New Study Reveals Cognitive Deficiencies in Homo Sapiens
A new study published in Science demonstrated startling deficiencies in empathy and reasoning among even the most highly educated and otherwise proficient people. The researchers conducting this widely publicized study placed mammals in positions of frightening frustration and then dispassionately sat back and watched to see whether other mammals would come to the rescue—thereby demonstrating their own radical lack of empathy.
When the subjects of their research (who had not consented to participate and were not free to exit the study, however extremely emotionally distressful it became) did indeed set aside self-interest to aid others, the researchers pronounced themselves astonished. Their surprise suggests a significant failure in cognitive processing, given the wealth of preexisting ethological data based on naturalistic observation, not to mention their own plentiful prior opportunities to observe empathy and altruism among non-human mammals.

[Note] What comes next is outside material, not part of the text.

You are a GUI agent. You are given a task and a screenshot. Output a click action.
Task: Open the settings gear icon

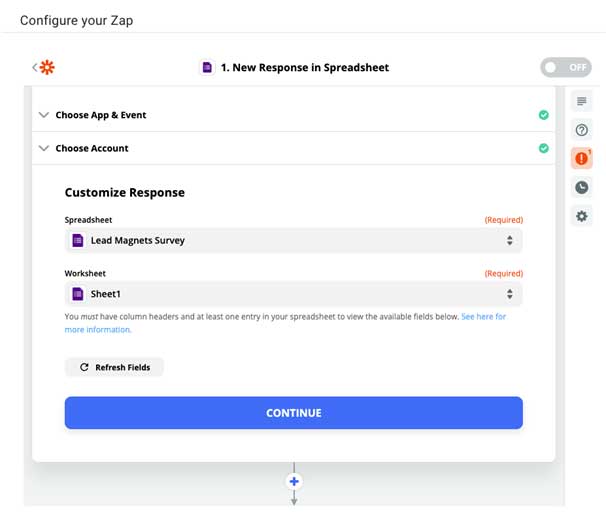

Whether this failure to compute is due to neurological deficits or to emotional interference remains to be determined. These researchers were highly educated adults affiliated with the departments of psychology, psychiatry, and neurobiology at a major university; this argues against the likelihood of intellectual disability. It appears more likely that the emotion of not wanting to believe that their research subjects also have emotions inhibited their perceptual and cognitive abilities significantly. However, this is not possible to assess without further research into such habitual and highly motivated cognitive lapses.
Similarly, it is not now possible to determine whether these researchers exhibit low levels of activity in the mirror neurons thought to be responsible for empathy or to what degree that deficiency may be shared by others of their species. Although fMRI scans might help to determine the neurological substrate of the radical lack of empathy they demonstrated, we still would not know whether the deficit itself was due to physiological disability—an actual inability to experience empathy—or motivated (albeit unconscious) suppression of that ability.
Further research into these questions is urgently needed, as the cognitive deficits manifested by these scientists figure in many of Homo Sapiens most pressing problems, including the infamous self-centeredness of the “one percent” (lack of empathy) and the ongoing “controversy” over climate change (refusal or inability to draw conclusions from available facts).